Iran has threatened retaliation by closing the Strait of Hormuz through which 20 percent of the worlds Oil flows. Unlikely! Iranian leaders seem savvy and such an insane action would play into Trump’s hands and invite a crippling military strike by the US in retaliation should they be so naive.
Some think Russia will curtail its own output to foment anger among US allies. This seems unwise as it will transfer even more Oil wealth to the US and OPEC. Russia wants their money and will quietly increase production for its own benefit. This is a green light for Saudi allies and the US to increase production as energy supplies tighten. The US will also continue to benefit with ever greater exports of energy and influence. With 2018 the most profitable year ever for US Oil producers since 2013, it appears 2019 may be even better. Today’s peak at $66.60 basis June WTI Crude Oil is a good objective for now.

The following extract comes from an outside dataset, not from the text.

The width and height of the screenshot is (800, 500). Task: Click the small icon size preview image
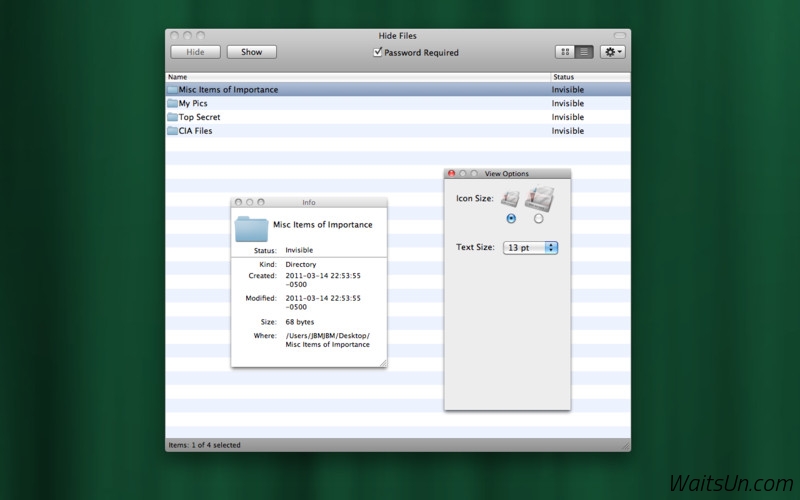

Iran was exporting a million barrels a day of Oil, half of which was destined for China. Perhaps Trump should have waited for a trade deal with China before inserting Iranian Oil bans onto the late stage US and China trade negotiations. China will likely defy the US sanction threat initially and continue supporting Iran, which will invite new Trumpian sanctions on their financial institutions. We may need more popcorn for the final stretch of trade negotiations with China as neither side will allow being embarrassed.
At the start of this year we talked about Oil exceeding $60 and last week we gave a broad $65 to $76 potential for Oil in the late April to late May time frame. With the plethora of major price influencing factors mounting, this large upside forecast is even more appropriate. If the US were to risk $100+ Oil by engaging in a massive military retaliation should Iran become hostile, the conflagration could burn out of control quickly without a perfect knockout blow as Iranian proxies will seek to destroy Saudi Oil terminals. Trump’s efforts may be most effective by avoiding all out military confrontation and drain Iran’s military budget which is already teetering.
We always knew US Oil production would continue to soar under a Trump regime and that Venezuela and Iran would be brought to heel, offsetting our domestic production increases. However, new global trade agreements in 2019 without a recession leaves some volatility potential for the upside until US and OPEC production can generate excess stockpiles near their 2017 peaks. The energy sector has been unloved by equity investors, but its heyday may still be ahead. Short term Oil is due for a pullback.